Preface Free

Materials have a long history of use for treating conditions of the eye. The recognition of the need for a transparent material led to the implementation of glass as a contact lens material in the 1800s. The observation during World War II by surgeon Dr Harold Ridley that plastic material from the windscreen of fighter planes, when embedded in the eyes of pilots, did not cause a significant biological response directly led to the development of intraocular lenses. Building on these early discoveries and coupling them with a better understanding of the biological basis of ocular disease has led to a host of new materials and devices for treating vision loss and vision-threatening conditions which will be outlined in this book. Contact lens materials with greater oxygen permeability and greater comfort have improved outcomes. Extending the potential of contact lenses to deliver drugs and treat other conditions will ultimately lead to better outcomes. Intraocular lens materials have developed significantly from those first implanted lenses; surgeries are now minimally invasive and outcomes are excellent. As a result, cataract surgery has become the most common surgical procedure in the world. Still, side effects and complications can remain and new materials are explored.
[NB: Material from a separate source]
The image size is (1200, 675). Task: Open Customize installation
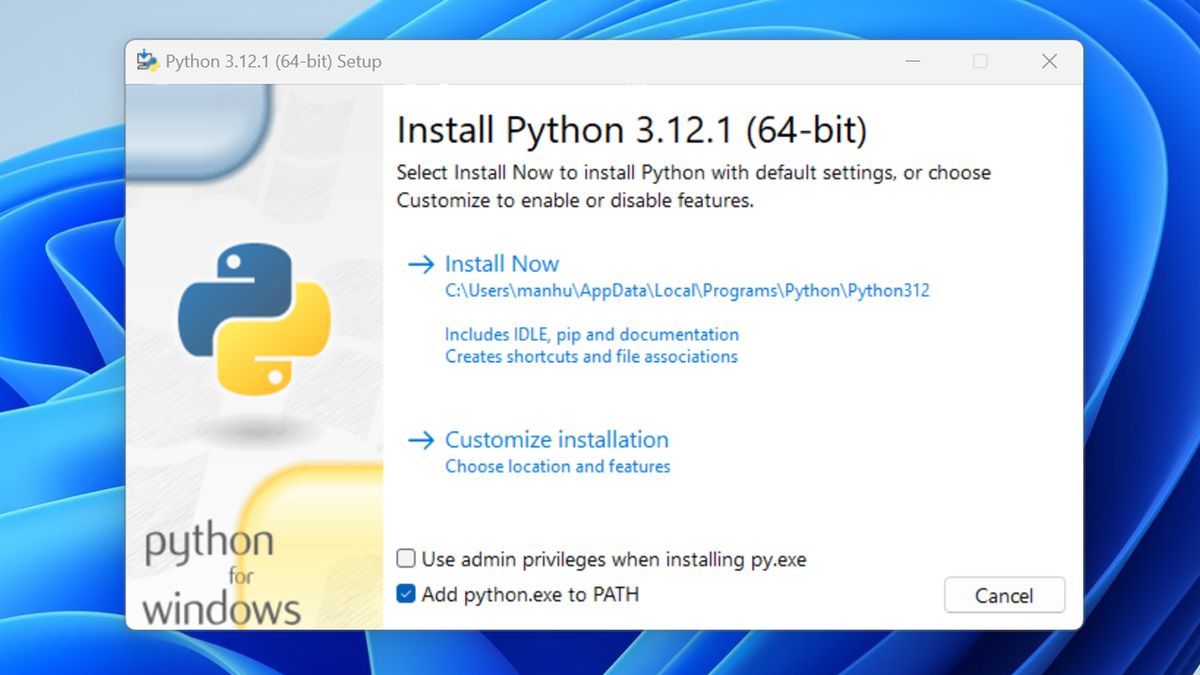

The potential of polymeric materials to change the paradigms of ocular drug delivery, replacing eyedrops and intraocular injections, will lead to new and better treatments. Materials to support the regeneration of tissues in and surrounding the eye will potentially provide biologically active vision restoration. Combining materials with electronics has the potential to restore vision in patients whose retinas have been damaged. Next-generation ocular materials aim for long-term treatments that better improve patient outcomes.

Laura Wells and Heather Sheardown